One of the outcomes of my failed attempt at commercial IF was the design and development of FyreVM, a Glulx implementation with an alternate I/O library, originally labelled Channel IO.
The idea behind Channel IO was that the author could tag various types of text and add these to a list. That list of text and types would be received by the user interface and rendered accordingly. So the text type ‘score’ would be placed traditionally in the upper right of the header. The text type ‘location’ would be bold and precede the text type ‘main’.
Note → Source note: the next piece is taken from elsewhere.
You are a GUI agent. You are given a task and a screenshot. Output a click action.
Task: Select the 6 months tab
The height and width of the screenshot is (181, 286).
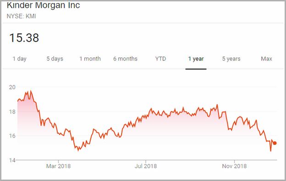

This was helpful, but it doesn’t allow for much nuance. You still have this ‘main’ channel constructed by a stream of ‘print’ statements in Inform 7 (with I6 libraries really handling much of what is underneath the covers).
So it occurs to me, each type of text needs more than a singular identifier, especially if we remove that streaming set of print statements from the logic of a new platform.
In my vision for a new IF platform, text output would be packaged with intelligent meta data.
This is just a swag, but it might look something like:
{
“text”: “The Kitchen”,
“tags”: “enhanced,locationTitle”
}
or
{
“text”: “Upon reviewing the kitchen, you see”,
“tags”: “locationPreamble,openEnded,noPunctuation”
}
Using this type of text emission, we would then have a list of text objects used to construct the final output using rules. These rules would determine what goes where, what is enhanced, what is concatenated, and what requires punctuation or quotes. Conversations can be developed by having tags for “conversationStarted” or “conversationInterupted” or “conversationSubjectChanged”. Non PC activity could be tagged as “openingAction” or “closingAction”.
Obviously this is all theory and design at the moment, but I do believe that this could wield powerful control over how an IF story presents text.